Correlation Between Merck and Innovator ETFs
Can any of the company-specific risk be diversified away by investing in both Merck and Innovator ETFs at the same time? Although using a correlation coefficient on its own may not help to predict future stock returns, this module helps to understand the diversifiable risk of combining Merck and Innovator ETFs into the same portfolio, which is an essential part of the fundamental portfolio management process.
By analyzing existing cross correlation between Merck Company and Innovator ETFs Trust, you can compare the effects of market volatilities on Merck and Innovator ETFs and check how they will diversify away market risk if combined in the same portfolio for a given time horizon. You can also utilize pair trading strategies of matching a long position in Merck with a short position of Innovator ETFs. Check out your portfolio center. Please also check ongoing floating volatility patterns of Merck and Innovator ETFs.
Diversification Opportunities for Merck and Innovator ETFs
0.94 | Correlation Coefficient |
Almost no diversification
The 3 months correlation between Merck and Innovator is 0.94. Overlapping area represents the amount of risk that can be diversified away by holding Merck Company and Innovator ETFs Trust in the same portfolio, assuming nothing else is changed. The correlation between historical prices or returns on Innovator ETFs Trust and Merck is a relative statistical measure of the degree to which these equity instruments tend to move together. The correlation coefficient measures the extent to which returns on Merck Company are associated (or correlated) with Innovator ETFs. Values of the correlation coefficient range from -1 to +1, where. The correlation of zero (0) is possible when the price movement of Innovator ETFs Trust has no effect on the direction of Merck i.e., Merck and Innovator ETFs go up and down completely randomly.

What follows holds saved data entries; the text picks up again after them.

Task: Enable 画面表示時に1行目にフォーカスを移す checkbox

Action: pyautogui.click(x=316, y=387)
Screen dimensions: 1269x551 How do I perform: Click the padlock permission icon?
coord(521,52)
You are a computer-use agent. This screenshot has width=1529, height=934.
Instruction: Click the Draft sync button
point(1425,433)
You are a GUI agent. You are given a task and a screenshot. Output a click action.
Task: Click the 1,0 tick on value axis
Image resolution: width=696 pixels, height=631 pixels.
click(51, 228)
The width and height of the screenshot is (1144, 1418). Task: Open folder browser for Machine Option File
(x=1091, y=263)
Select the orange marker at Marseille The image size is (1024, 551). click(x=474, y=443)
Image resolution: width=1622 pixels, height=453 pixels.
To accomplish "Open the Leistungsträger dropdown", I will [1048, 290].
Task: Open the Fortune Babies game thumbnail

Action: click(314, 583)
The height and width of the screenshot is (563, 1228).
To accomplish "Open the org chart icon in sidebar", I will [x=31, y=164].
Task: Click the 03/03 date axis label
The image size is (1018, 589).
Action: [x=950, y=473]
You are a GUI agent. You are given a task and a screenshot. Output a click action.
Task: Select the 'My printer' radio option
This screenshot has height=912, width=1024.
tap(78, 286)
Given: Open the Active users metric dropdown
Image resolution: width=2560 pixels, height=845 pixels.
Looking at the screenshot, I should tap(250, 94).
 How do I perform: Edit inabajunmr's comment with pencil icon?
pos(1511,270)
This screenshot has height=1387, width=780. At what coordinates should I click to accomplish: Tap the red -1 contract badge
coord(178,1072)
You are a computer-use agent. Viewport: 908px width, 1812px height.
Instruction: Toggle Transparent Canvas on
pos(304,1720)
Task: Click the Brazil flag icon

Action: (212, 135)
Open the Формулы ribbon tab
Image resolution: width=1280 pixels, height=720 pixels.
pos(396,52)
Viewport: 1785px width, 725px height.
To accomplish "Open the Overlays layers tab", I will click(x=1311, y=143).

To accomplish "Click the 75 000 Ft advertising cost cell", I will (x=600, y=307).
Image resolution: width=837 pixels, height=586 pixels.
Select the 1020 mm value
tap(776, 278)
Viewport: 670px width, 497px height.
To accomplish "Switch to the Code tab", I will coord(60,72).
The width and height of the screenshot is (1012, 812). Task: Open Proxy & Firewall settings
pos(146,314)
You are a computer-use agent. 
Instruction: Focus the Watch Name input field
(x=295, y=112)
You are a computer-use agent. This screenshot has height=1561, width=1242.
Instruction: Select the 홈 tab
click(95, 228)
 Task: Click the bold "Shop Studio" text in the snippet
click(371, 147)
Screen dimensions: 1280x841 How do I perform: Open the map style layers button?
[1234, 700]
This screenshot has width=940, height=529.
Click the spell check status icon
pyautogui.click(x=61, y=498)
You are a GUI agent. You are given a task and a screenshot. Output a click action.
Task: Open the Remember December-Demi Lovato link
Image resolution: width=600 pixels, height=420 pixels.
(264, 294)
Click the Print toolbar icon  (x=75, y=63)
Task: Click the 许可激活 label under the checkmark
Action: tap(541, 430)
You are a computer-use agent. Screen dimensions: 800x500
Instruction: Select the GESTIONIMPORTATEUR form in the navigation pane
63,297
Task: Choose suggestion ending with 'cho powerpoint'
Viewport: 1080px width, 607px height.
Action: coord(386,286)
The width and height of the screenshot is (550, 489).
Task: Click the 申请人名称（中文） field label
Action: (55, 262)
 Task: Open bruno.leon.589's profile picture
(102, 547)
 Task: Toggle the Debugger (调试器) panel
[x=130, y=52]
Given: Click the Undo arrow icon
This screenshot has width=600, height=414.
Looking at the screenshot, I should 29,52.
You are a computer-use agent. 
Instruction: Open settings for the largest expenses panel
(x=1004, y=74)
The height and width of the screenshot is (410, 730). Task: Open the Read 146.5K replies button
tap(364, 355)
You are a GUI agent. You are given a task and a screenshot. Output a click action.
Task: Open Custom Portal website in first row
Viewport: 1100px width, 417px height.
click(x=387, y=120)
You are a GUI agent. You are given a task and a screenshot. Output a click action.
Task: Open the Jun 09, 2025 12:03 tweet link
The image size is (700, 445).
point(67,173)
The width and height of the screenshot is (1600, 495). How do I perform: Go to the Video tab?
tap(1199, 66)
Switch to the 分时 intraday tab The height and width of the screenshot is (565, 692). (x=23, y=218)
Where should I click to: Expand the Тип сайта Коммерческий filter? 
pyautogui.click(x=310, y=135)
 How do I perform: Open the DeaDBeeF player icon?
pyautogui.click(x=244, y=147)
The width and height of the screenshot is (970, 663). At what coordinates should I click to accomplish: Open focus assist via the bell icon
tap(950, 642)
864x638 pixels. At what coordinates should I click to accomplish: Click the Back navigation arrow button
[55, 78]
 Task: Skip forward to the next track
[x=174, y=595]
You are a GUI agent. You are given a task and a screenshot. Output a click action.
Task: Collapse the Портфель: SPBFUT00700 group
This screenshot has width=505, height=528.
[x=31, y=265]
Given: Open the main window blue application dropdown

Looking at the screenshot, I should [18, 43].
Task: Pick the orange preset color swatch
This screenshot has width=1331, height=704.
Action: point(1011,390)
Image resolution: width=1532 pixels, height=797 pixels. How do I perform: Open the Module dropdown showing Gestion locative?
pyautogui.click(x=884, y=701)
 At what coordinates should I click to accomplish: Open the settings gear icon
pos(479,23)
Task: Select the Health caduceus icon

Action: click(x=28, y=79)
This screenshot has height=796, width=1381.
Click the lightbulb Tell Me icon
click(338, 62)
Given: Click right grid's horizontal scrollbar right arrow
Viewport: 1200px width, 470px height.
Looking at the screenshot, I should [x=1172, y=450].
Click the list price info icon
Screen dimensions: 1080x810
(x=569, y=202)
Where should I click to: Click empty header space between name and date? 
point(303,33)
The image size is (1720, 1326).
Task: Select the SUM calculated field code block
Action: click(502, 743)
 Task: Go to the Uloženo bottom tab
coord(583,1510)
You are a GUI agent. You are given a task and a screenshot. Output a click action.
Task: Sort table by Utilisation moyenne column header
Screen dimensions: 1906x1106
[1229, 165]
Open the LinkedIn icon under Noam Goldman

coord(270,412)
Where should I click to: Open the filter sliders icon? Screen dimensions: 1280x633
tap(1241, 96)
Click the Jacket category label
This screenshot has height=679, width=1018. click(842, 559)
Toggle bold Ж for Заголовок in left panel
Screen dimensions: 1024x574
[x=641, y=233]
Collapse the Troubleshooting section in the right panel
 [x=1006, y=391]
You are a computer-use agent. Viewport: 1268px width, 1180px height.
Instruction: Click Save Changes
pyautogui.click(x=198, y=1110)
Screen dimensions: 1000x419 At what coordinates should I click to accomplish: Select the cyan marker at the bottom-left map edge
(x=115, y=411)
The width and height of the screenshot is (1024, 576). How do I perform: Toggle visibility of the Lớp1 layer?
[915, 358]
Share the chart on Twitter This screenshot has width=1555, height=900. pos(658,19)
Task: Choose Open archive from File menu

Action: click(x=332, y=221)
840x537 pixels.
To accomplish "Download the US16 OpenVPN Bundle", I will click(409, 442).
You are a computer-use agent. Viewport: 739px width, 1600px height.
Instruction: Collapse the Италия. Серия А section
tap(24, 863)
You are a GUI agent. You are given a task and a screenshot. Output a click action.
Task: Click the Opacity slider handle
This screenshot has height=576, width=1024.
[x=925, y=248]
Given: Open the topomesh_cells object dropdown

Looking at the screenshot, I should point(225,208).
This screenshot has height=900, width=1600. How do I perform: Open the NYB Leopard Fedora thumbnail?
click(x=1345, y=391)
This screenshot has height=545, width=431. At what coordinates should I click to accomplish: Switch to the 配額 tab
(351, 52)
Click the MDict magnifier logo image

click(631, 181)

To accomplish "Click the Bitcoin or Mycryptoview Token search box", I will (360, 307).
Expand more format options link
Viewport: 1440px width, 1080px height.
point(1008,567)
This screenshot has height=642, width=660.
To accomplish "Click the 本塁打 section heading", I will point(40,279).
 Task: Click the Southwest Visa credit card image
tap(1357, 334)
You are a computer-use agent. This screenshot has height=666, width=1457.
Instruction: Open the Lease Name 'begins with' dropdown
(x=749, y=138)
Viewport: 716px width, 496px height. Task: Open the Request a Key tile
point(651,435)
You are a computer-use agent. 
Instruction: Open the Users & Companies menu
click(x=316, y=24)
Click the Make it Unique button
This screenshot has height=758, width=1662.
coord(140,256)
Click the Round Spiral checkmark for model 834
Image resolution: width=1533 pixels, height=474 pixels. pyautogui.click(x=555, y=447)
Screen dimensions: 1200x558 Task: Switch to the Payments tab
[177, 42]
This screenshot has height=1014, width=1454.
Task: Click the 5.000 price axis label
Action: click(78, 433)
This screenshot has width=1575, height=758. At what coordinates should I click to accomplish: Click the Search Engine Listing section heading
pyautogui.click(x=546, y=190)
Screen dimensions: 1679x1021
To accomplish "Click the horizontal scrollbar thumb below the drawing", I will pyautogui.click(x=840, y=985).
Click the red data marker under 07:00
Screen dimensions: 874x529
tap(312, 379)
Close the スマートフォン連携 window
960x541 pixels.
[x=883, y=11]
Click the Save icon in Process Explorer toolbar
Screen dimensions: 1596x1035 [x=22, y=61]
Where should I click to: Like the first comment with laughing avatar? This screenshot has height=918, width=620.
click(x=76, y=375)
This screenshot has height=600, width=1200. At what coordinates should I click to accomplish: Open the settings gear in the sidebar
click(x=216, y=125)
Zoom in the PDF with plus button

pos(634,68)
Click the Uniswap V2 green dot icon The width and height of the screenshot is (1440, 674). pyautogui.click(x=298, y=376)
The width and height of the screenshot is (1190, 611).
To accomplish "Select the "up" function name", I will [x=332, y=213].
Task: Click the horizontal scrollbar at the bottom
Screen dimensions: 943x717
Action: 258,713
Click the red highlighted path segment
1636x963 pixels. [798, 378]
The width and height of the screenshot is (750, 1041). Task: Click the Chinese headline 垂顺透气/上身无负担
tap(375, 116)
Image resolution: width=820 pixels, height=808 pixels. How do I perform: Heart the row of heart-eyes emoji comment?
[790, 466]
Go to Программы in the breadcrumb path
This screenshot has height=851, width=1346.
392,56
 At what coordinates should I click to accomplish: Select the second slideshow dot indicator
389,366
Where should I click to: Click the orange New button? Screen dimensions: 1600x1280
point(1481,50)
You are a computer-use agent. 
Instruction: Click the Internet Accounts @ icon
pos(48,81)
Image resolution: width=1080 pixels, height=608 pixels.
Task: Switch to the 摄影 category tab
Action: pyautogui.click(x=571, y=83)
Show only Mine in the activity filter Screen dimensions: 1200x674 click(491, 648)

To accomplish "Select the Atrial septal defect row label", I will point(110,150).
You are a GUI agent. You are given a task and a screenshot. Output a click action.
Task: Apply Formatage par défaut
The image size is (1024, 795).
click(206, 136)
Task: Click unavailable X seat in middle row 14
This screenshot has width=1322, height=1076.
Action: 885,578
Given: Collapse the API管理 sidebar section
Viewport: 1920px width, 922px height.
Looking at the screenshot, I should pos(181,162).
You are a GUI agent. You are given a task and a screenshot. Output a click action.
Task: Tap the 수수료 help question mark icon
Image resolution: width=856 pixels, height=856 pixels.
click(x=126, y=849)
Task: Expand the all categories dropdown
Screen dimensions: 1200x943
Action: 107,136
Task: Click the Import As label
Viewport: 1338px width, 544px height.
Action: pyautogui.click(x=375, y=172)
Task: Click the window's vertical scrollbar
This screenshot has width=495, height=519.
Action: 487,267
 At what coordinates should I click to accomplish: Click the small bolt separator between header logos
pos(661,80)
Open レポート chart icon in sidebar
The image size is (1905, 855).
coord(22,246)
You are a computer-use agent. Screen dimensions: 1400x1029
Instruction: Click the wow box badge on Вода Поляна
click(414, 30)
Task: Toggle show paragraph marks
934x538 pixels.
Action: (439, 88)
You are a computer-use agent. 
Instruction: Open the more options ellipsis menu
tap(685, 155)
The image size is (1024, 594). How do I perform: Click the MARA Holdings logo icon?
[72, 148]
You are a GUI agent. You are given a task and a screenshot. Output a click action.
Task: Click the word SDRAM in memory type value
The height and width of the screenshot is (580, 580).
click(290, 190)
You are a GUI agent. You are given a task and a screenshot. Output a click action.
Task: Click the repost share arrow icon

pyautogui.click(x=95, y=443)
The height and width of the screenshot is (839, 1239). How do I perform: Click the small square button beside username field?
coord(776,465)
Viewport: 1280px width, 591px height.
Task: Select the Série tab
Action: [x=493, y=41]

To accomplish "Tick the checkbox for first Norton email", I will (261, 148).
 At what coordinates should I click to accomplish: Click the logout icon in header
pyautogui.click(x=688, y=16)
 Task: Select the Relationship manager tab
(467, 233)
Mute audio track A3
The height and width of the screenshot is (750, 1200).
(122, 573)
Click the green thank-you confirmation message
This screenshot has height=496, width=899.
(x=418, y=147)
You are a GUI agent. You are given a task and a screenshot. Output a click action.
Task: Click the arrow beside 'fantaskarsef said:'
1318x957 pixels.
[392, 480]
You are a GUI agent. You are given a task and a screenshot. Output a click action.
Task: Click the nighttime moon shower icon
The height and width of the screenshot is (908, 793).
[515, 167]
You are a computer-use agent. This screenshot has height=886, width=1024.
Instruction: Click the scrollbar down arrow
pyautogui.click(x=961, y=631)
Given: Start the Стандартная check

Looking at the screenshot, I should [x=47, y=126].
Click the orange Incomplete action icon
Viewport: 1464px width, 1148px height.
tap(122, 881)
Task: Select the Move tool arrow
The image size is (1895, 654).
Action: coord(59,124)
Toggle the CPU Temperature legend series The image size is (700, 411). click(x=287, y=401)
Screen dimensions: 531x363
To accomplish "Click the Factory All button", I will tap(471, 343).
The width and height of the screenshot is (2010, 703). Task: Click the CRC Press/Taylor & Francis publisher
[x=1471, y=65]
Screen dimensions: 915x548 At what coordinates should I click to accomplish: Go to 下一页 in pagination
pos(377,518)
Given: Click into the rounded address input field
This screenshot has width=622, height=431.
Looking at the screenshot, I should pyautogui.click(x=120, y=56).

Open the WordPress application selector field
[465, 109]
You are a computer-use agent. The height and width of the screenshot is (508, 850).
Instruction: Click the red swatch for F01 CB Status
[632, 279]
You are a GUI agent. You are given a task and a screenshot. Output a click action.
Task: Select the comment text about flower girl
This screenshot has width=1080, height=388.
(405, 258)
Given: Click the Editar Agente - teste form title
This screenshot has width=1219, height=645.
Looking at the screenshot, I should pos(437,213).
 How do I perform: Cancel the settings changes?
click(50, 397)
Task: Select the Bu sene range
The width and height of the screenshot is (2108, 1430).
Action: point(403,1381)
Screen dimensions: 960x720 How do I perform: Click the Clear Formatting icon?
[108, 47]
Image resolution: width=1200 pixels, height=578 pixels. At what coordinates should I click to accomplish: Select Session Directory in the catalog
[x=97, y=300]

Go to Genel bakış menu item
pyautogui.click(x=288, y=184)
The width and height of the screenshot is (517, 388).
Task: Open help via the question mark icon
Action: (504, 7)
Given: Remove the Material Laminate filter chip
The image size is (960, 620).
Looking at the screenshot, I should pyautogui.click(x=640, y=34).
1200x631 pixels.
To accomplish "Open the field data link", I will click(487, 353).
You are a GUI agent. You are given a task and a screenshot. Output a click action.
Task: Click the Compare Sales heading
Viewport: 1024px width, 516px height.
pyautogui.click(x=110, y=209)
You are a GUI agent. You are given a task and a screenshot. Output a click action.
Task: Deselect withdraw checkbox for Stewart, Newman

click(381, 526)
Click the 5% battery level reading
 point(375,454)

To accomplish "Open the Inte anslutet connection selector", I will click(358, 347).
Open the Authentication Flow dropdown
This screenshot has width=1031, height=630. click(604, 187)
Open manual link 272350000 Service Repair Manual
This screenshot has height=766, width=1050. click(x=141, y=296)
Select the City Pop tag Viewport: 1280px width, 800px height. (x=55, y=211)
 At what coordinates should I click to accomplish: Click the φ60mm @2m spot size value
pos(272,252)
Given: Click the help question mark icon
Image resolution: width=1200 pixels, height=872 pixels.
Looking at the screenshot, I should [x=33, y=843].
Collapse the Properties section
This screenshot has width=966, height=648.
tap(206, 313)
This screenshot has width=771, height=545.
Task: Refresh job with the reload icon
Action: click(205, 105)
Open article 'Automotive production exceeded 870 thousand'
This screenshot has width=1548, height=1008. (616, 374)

Pair Corralation between Merck and Innovator ETFs
Considering the 90-day investment horizon Merck Company is expected to generate 1.37 times more return on investment than Innovator ETFs. However, Merck is 1.37 times more volatile than Innovator ETFs Trust. It trades about -0.1 of its potential returns per unit of risk. Innovator ETFs Trust is currently generating about -0.15 per unit of risk. If you would invest 10,423 in Merck Company on August 28, 2024 and sell it today you would lose (307.00) from holding Merck Company or give up 2.95% of portfolio value over 90 days.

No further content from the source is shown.